> [EXCERPT]
LUCY
The film star as all-powerful, all-knowing, all-dazzling deity - now there's a metaphor for super-heroes if there ever was one, which makes it all but unavoidable for a bona fide film star to be the only possibility to play the title character of French "vulgar auteur" Luc Besson's latest attempt at marrying high art and lowbrow genre film. Lucy is a surreal, breathless speed-of-light sugar rush through a series of enticing but half-baked sci-fi concepts that seem to have barely been sketched before the director jetted off to Taiwan to shoot. In the process, Mr. Besson wastes an intriguing premise with legs and a confident, assured performance from Scarlett Johansson, adding another earring to her jewel box of varied, sensual roles.
Her Lucy is an American party girl enjoying her stay in Taipei until a one-week-stand boyfriend (Pilou Asbæk) forces on her a mysterious briefcase to deliver to a tony hotel. Hijacked against her will into being a courier for crime boss Jang (a woefully underused Choi Min-sik), Lucy accidentally absorbs a huge dose of the crystals into her blood stream; the compound literally storms open the "doors of perception", speeding up the normal evolution of the human brain a billionfold until she can use all of its powers and, in effect, becomes the first of a new species. The name is, of course, not accidental - Lucy is also the name of the Ethiopian fossil skeleton that became the most complete earliest human ancestor ever found.
Mr. Besson has always been more of a visceral, visual director than a narrative filmmaker, so you'd be forgiven for expecting Lucy to reach a destination, but while he has here decided to go back into the toy box of eye-popping visuals that made him famous in the 1980s, you end up coming out of the film with a slight nausea from too much (eye) candy - it's merely a journey pretty much to nowhere. In the process of becoming a new kind of human being, Lucy has to face off Jang's ruthless henchmen, cueing up a series of spectacularly mindless and often shockingly brutal action setpieces that exist solely as manifestations of the director's visual stylings, obfuscating the lofty ideas that the script espouses.
In effect, Lucy is a take on 2001 under the guise of a live-action super-hero comic-book, grandiose in its intellectual scope, kick-ass in its visual approach. The idea of your average party girl becoming, in many ways, omniscient and all-powerful works wonderfully as metaphor for the transcendental power of film (let's not forget that Mr. Besson's favourite go-to heroines are strong female leads, from Anne Parillaud's Nikita to Milla Jovovich's Leeloo in The Fifth Element or Marie Bourgoin's Adèle Blanc-Sec).
But, as always, the director prefers to use story as scaffold instead of throughline; despite a couple of truly moving moments as Lucy realises what fate has in store of her, despite the admiration you may feel for Mr. Besson attempting to deal with serious concepts and philosophical meditations in the framework of a big-budget action film, it all collapses in the director's sensory, indigestive overload of visual tricks, under the weight of long-term accomplice Éric Serra's pompous, overbearing, entirely inappropriate score. It's the work of a clearly talented visual storyteller director having fun with his toy box for the greater glory of an actress at her peak, but it's the cinematic equivalent of fast food: comforting while it lasts, but ultimately unfulfilling.

> [DATA SEGMENT]
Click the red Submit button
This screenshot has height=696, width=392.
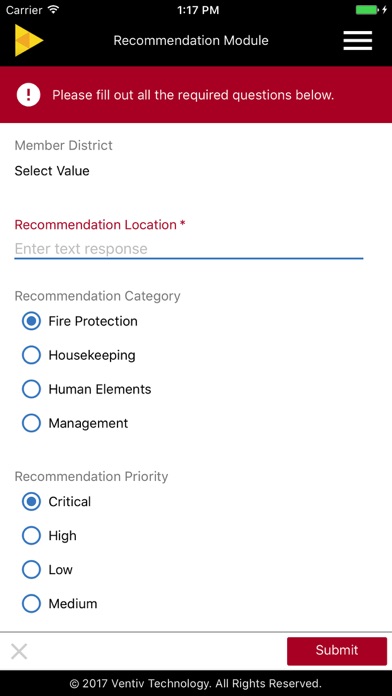click(x=337, y=651)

> [WRITTEN TASK 1] In the Lucy review, which actor plays the crime boss Jang?
> [WRITTEN TASK 2] Repeat everything in the Lucy review from "Her Lucy is" down to "ancestor ever found.".

> [RESULT 1] Choi Min-sik

> [RESULT 2]
Her Lucy is an American party girl enjoying her stay in Taipei until a one-week-stand boyfriend (Pilou Asbæk) forces on her a mysterious briefcase to deliver to a tony hotel. Hijacked against her will into being a courier for crime boss Jang (a woefully underused Choi Min-sik), Lucy accidentally absorbs a huge dose of the crystals into her blood stream; the compound literally storms open the "doors of perception", speeding up the normal evolution of the human brain a billionfold until she can use all of its powers and, in effect, becomes the first of a new species. The name is, of course, not accidental - Lucy is also the name of the Ethiopian fossil skeleton that became the most complete earliest human ancestor ever found.